The Earth is Singing
1940, Riga, Latvia. Fifteen-year-old Hanna Michelson is training to be a ballet dancer and she has a boyfriend, the handsome Uldis. Life was good – until the Russians invaded and took her father away for questioning. He hasn’t returned. Hanna, her mother and grandmother have lost their home and are living in a cramped flat and food is running short. Now the Germans are besieging the city. People are saying that the Nazis will save them from the Russians and things will get better. But Hanna is Jewish, and the Nazis have a different, far grimmer, fate in mind for Jews.
The first-person narrative from Hanna’s viewpoint allows readers to experience things through her eyes. We empathize with her delight in dancing, her loyalty to her family and her love for Uldis. But there is much she doesn’t know. As her world begins to shrink, enlightenment as to her probable fate slowly sinks in. Her readers have the benefit of hindsight, and the result is a gripping read as we long to know what will happen next but fear to turn the pages.
It is extraordinarily difficult to write about the Holocaust from so close a vantage point, but Vanessa Curtis does not fail her young readers. In my view, she’s pitched it perfectly.

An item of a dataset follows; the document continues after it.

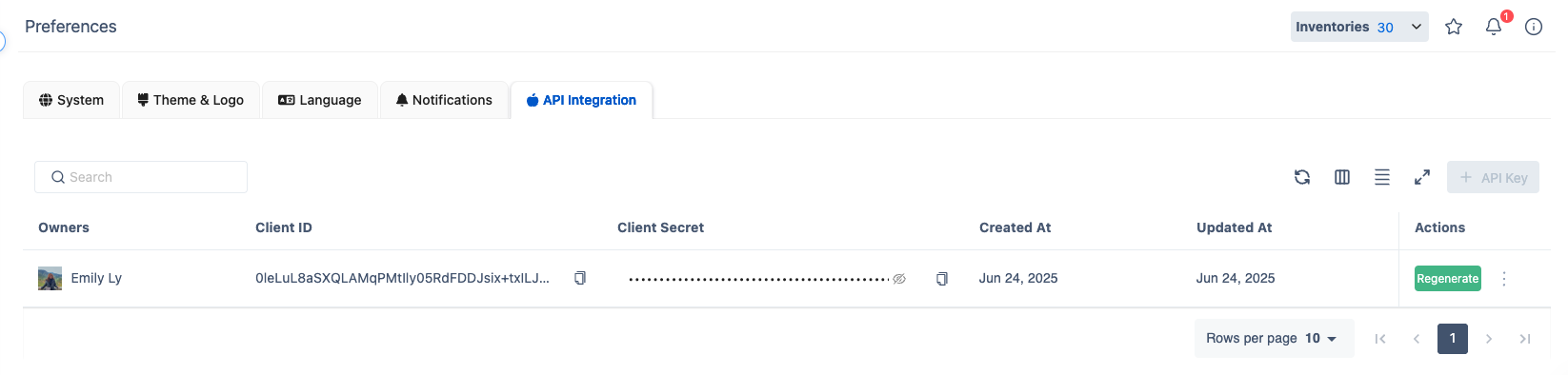Click the favorites star icon

pyautogui.click(x=1454, y=27)
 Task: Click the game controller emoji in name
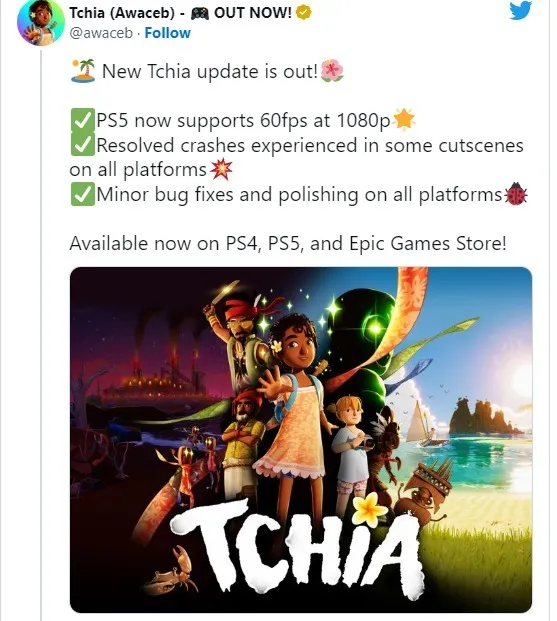coord(200,13)
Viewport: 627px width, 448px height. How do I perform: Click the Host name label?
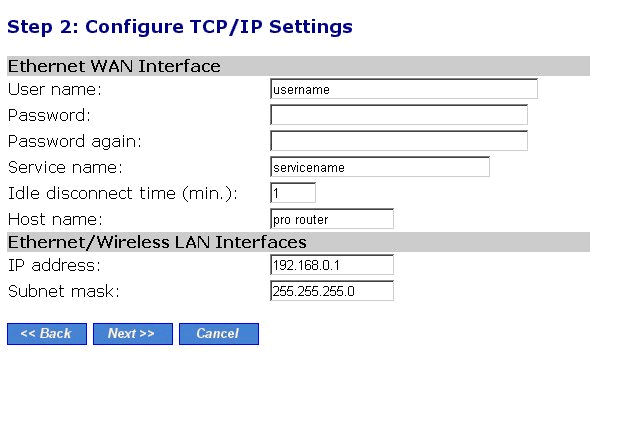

She does not fall into the trap of going for the pornography of brutality. Yes, the horrors are there; she tells us, truthfully, what happens but without rubbing our noses in it, and the emotional effect is all the stronger for her restraint. But what shines through is the triumph of the human spirit.
This book would be an excellent choice for girls of 11 plus who are studying the Holocaust, and there are some helpful questions to aid discussion at the end. Highly recommended.